→ Material provided
※

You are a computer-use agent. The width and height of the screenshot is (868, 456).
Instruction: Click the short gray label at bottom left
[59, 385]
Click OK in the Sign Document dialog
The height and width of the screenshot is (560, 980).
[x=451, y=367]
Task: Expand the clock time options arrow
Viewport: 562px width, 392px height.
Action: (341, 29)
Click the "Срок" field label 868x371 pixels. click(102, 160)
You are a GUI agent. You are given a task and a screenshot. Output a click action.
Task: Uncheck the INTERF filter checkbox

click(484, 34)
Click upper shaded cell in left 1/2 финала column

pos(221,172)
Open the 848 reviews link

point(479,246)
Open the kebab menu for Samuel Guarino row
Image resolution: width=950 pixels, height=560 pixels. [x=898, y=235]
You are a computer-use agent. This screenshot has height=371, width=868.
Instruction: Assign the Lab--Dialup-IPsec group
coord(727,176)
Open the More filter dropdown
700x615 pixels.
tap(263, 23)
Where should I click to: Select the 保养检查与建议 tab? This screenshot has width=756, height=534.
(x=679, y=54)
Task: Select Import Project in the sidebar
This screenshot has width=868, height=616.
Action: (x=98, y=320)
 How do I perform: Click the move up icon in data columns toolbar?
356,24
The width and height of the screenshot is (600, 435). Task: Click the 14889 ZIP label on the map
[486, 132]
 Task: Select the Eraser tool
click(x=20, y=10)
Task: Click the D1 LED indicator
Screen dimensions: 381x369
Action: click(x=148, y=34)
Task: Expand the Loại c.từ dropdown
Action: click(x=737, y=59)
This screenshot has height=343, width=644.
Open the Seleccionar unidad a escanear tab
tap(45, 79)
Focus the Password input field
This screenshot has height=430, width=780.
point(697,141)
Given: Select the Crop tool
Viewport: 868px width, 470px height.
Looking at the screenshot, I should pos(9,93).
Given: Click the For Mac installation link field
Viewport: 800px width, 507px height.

※

Only lines of the data holding the word "computer" go in the answer. Please copy each of them.

You are a computer-use agent. The width and height of the screenshot is (868, 456).
You are a computer-use agent. This screenshot has height=371, width=868.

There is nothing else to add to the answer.